Seems to be stable for min 117 rounds

Protocoll_2020_12_30_10_42.txt

I have problems to use the configuration page if a flow is running, Randomless the values I set are updated or not. This does not happen if the flow waits for the next round. I have added information to sysinfo to see when the next flow will execute. Its also usefull for a ota update, should also not run in parallell with a flow.

Code is on rolling_extended_info

I did more testing and found a small issue in the recognition display page. The analog pictures are not shown.

It's caused by missing code in ClassFlowAnalog::GetHTMLInfo()
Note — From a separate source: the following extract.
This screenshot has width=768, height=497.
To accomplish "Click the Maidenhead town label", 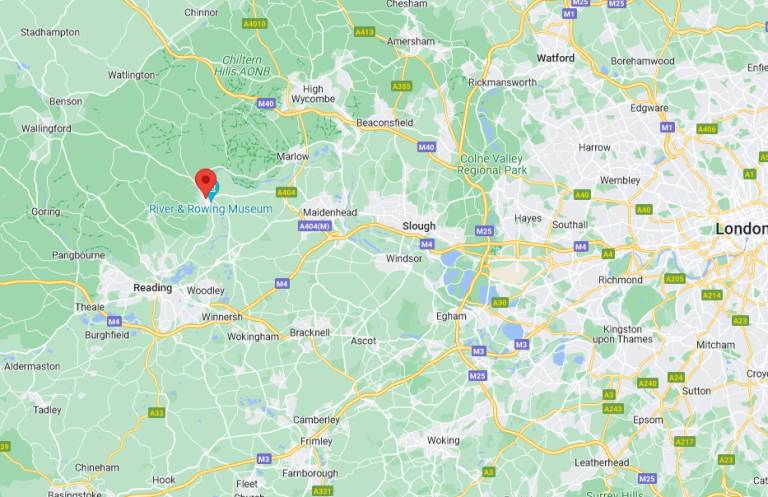I will coord(330,213).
std::vector<HTMLInfo> ClassFlowAnalog::GetHTMLInfo() { std::vector<HTMLInfo> result;

for (int i = 0; i < ROI.size(); ++i)
{
    HTMLInfo *zw = new HTMLInfo;
    /*
    zw->filename = ROI[i]->name + ".jpg";
    zw->val = ROI[i]->result;
    result.push_back(zw);
    */
    // see ClassFlowDigit::GetHTMLInfo
    zw->filename = ROI[i]->name + ".bmp";
    zw->filename_org = ROI[i]->name + ".jpg";
    zw->val = ROI[i]->result;
    zw->image = ROI[i]->image;
    zw->image_org = ROI[i]->image_org;
    result.push_back(zw);
}

return result;

}

Now it works

Do not care for the value of Analog3 . My watermeter has a mirror on this gauge and produces wrong values

analog3

jomjol commented 3 years ago

@hike6688 EUREKA - I found the reason and the solution. Now I also have a stable running system:

2020-12-31_08-15-56: task_autodoFlow - round done
2020-12-31_08-15-56: CPU Temperature: 57.2
2020-12-31_08-19-55: task_autodoFlow - next round - Round #120

Memory Usage over night (120 rounds): grafik

Solution: Reduction of the camera working speed:

// XCLK 20MHz or 10MHz for OV2640 double FPS (Experimental)
// .xclk_freq_hz = 20000000,             // Orginalwert
.xclk_freq_hz = 5000000,               // Test, um die Bildfehler los zu werden !!!!

Found a hint in the internet: the transfer of the camera picture to the PSRAM is limited by the PSRAM speed. If too much data needs to be transfered, this fails and the algorithm to convert it into internal BMP fails, as the data is corrupted. This also explains, why it fails only on some systems. The image is stored as jpg, so it has varying size, depending on the camera picture details. My active device seems to be at the limit, sometimes its okay, sometimes not. My testing device is laying on a table delivering only unsharp and therefore small jpg images. Your device could also deliver smaller jpg sizes, just not exeeding the memory transfer limit. I will update the code during the day - switching off the debugging ... and the upload a new version.

hike6688 commented 3 years ago

@JomJol Congratulation!!!!

This may explain why my watermeter runs stable. I was not able to get the camera picture really sharp and reduce the reflections. raw_20201231-125344

2020-12-31_12-44-44: Server_tflite::task_autodoFlow Spi at end 3013792 at start round 4013708 diff 999916 diff to task start 999916 2020-12-31_12-44-44: Server_tflite::task_autodoFlow internal at end 46048 at start round 61612 diff 15564 diff to task start 15564 2020-12-31_12-44-44: Server_tflite::task_autodoFlow - round done 258

The internal heap value 61612 at start round is stable within all 258 rounds.

aendes commented 3 years ago

@jomjol , @hike6688 : My Image is the same quality like the image above. I had no issues in the last 24h with the current rolling release.

Create job;-) Happy new year

jomjol commented 3 years ago

@aendes: Thx for the feedback. Since the rolling from yesterday evening this problem is gone. Mine is now also running stable for more than 200 cycles. I will publish another rolling soon, dealing with internal improvements to avoid parallel access to images. But should not have any impact.

jomjol commented 3 years ago

Topic is done with the newest rolling!